LOS ANGELES -- On the eve before The Associated Press named him its Male Athlete of the Year, LeBron James uploaded a picture of himself to Instagram showing off some designer clothes.
James was in Los Angeles, after all, and it was Christmas, after all, and he needed to let his 10.8 million followers on Twitter know what he was wearing. James and the Miami Heat defeated the Los Angeles Lakers 101-95 on Wednesday and James highlighted the game with a pair of alley-oops from Dwyane Wade that seemed to slam exclamation points on the back of one of James’ most prestigious individual awards of his career.
Since the AP began naming an athlete of the year in 1931, only three NBA players have earned the annual prize. But Larry Bird and Michael Jordan didn’t have the Internet. James is the league’s first transcendent star to harness the power of social media and maximize its effectiveness on a global scale.
Through Twitter and Instagram, James can reach out to his fans for a variety of purposes. His main interest, of course, is to inspire children, but he also weighs in on social causes from time to time and also uses social media to project an image of strong family values. And, of course, James uses to the Internet to sell stuff.
“Game look from today,” James wrote on Instagram after Wednesday’s game. “Acne Studios button down shirt, Armani sweatpants, Spattered ‘LeBronciaga’ Arenas.”
It was a big year for James and he was able to maximize his brand appeal instantly on the Internet all along the way. After winning his second consecutive championship in June, James posted a now-famous video of himself lauding his accomplishment.
“Man, I don’t know what to say,” James said in the video. “I’m the champion two times. Two rings. That [expletive] stink, don’t it?”
James is the first professional athlete to win the award while playing for a franchise in Florida. He’s also the third Ohioan to win the award (Dick Kazmaier, 1951; Howard Cassady, 1955). Dwight Gooden (1985), born in Tampa, is the only Floridian to win the award.
“It's an HONOR to be name @AP Male Athlete of the Year!! Thanks so much!! #StrivingForGreatness,” James wrote on Twitter on Thursday.
James’ hashtag in his tweet, of course, was a nod to his marketing campaign for Nike.
James was edged by Michael Phelps for 2012 Male Athlete of the Year. This time around, James beat out NFL quarterback Peyton Manning and NASCAR driver Jimmie Johnson.
"I'm chasing something and it's bigger than me as a basketball player," James told the AP. "I believe my calling is much higher than being a basketball player. I can inspire people. Youth is huge to me.
“If I can get kids to look at me as a role model, as a leader, a superhero … those things mean so much, and that's what I think I was built for. I was put here for this lovely game of basketball, but I don't think this is the biggest role that I'm going to have."
James highlighted his successful year with a $1 million donation to his high school in Akron, Ohio.
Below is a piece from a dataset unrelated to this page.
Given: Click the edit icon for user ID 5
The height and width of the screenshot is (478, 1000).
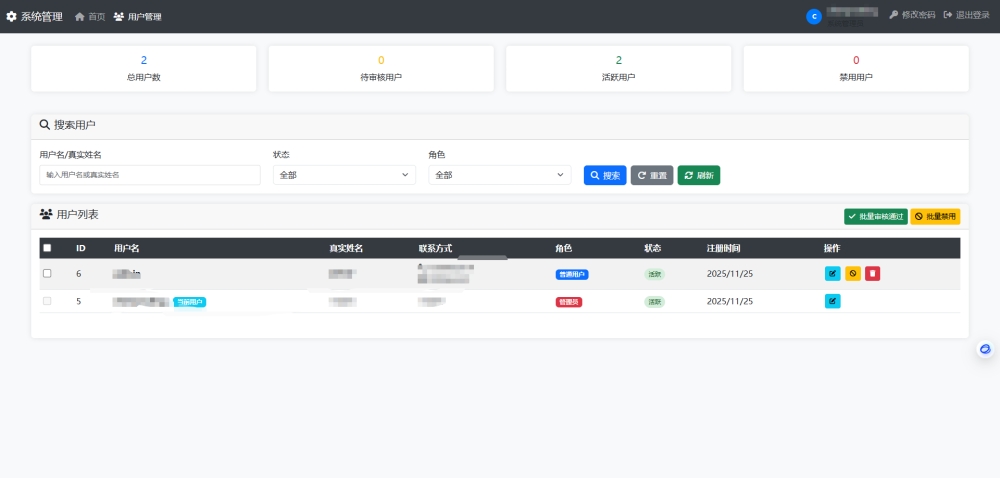Looking at the screenshot, I should click(832, 301).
Both players and fans criticized the NBA’s choice of wardrobe on Christmas. The sleeved jerseys fell flat.
“Call me old school but the jerseys with sleeves are awful,” said Dallas forward Dirk Nowitzki on Twitter.
James said the tight-fitting attire altered his shot. The back-to-back MVP was 7-for-14 from the field against the Lakers but 0-for-4 from three-point range and 5-for-9 from the free-throw line.
“It’s definitely a different feeling,” James said. “Every time I shot it from the free-throw line or shot a jumper, I felt a little tug. So, maybe I’ll go up to a bigger size next time we wear them or — I’m not going to tell you what the other alternative is — but I definitely felt it for sure. For me, I’m not a great shooter, so any little error goes on can effect my shot.”
Michael Beasley returned from his hamstring injury on Monday against the Hawks and played well enough to be inserted into the Heat’s overtime lineup. He scored 10 points in 20 minutes, had seven rebounds and made important free throws in the overtime period. His return didn’t earn him playing time on Christmas, though.
The bright lights and national spotlight were reserved for bench players Rashard Lewis and Udonis Haslem.
“I’m going to have to figure that out,” Spoelstra said of working Beasley into the lineup. “I didn’t want to force it.’’
“But we have a lot of time and I’ll spend a lot of time in deep thought on what we can do.”